> [Exercises]:
- a) Give every source that the passage on hit rate evaluation cites in parentheses, with author and year as printed.
- b) Answer from the passage on hit rate evaluation:
(i) What maximum coverage level is considered for computing the hit rate?
(ii) What kind of lookup table gives the statistical significance of W_WSR?
(iii) To study variability in crash occurrences across time, according to what is GLDNet performance evaluated?

The hit rate is defined as the number of events accurately captured by the hotspot locations divided by the total number of events and thus is not influenced by a large number of zeros. Therefore, the hit rate is a straightforward interpretable metric used to evaluate the performance of predictive hotspot mapping of sparse events (Bowers, 2004, Zhang & Cheng, 2020). The hit rate is calculated by sorting all regions in descending order by their predicted values and by tailing the proportion of events that fall on the sorted regions. In this paper, a maximum of 30% coverage level (i.e., 30% of the geographic units) is considered for computing the hit rate. This is because, at higher coverage levels, any model tends to have high performance as most locations of the study area are likely to observe a crash occurrence, and therefore, the prediction becomes non-informative for decision-making (i.e., at a 100% coverage level, any model has 100% of accuracy). The mean and standard deviation of the hit rate aggregated over all consecutive testing periods are considered to evaluate the performance of the prediction. The hit rate is formulated as:

$$HR=\frac{n_{si}}{N_i}$$

(9)

where HR is the hit rate, n_si and N_i are, respectively, the number of crashes that fall within a coverage area s and the total number of crash occurrences within the entire study area during a time window i.

Although the mean hit rate can be used to directly compare the results of different prediction methods, the statistical significance of the results is unknown (Adepeju et al., 2016). Therefore, to assess the significance of the results, the Wilcox Signed-Rank (WSR) test is used to evaluate whether the predictions obtained with different methods are statistically different. For that, it is assumed that the underlying distributions of crash occurrences do not change over time and the hit rates of two methods at a given coverage level are treated as paired samples. Although the temporal instability of crash-related factors should be considered in crash data analysis (Mannering, 2018), short periods (such as the testing sample) are less likely to be affected. Therefore, it is reasonable to assume that the underlying distribution of crash occurrences does not change. The WSR is a distribution-free test that assesses whether the mean population rank of two related samples differs. The WSR test statistic is given by:

$${W}_{WSR}=\sum_{i=1}^N\left(\mathit{\operatorname{sgn}}\left({y}_{1,i}-{y}_{2,i}\right)\cdot {R}_i\right)$$

(10)

where N is the sample size, sgn is the sign function used to extract the sign of a real number, y_{1, i} and y_{2, i} are the hit rate on test time interval i from models 1 and 2, respectively. R_i is the rank of the difference y_{1, i} − y_{2, i}. The statistical significance of W_WSR is obtained using a single-tailed lookup table.

3.3.2 The impacts of spatial representation on GLDNet performance

The impacts of spatial unit choice on the GLDNet performance are discussed based on considering the effects of variability in crash occurrence across space and time on the model’s predictive capability. Across space, the GLDNet prediction performance based on each spatial unit is evaluated for central and peripherical areas and explained in terms of spatial information (i.e., land use, population) and network properties (i.e., network density and degree of centrality). On the other hand, to investigate the effects of variability in crash occurrences across time, the GLDNet performance is evaluated according to the number of crash occurrences per time interval.

> [Source material]:
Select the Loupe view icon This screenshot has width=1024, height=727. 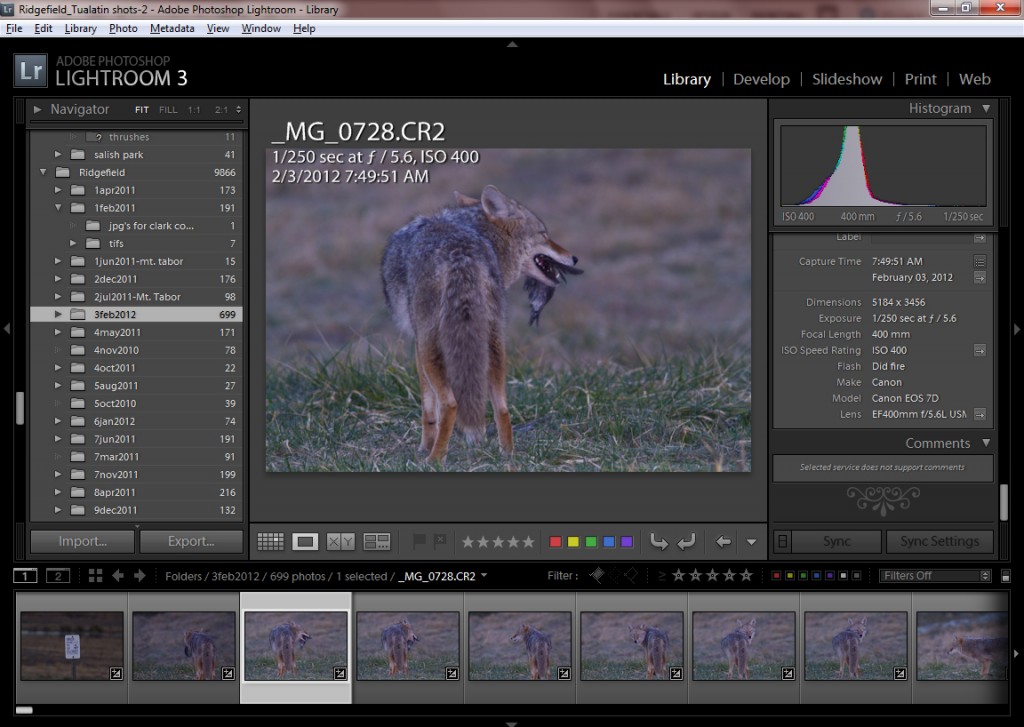(305, 541)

> [Outputs by task]:
- a)
Bowers, 2004
Zhang & Cheng, 2020
Adepeju et al., 2016
Mannering, 2018

- b)
(i) 30% coverage, meaning 30% of the geographic units.
(ii) A single-tailed lookup table.
(iii) The number of crash occurrences per time interval.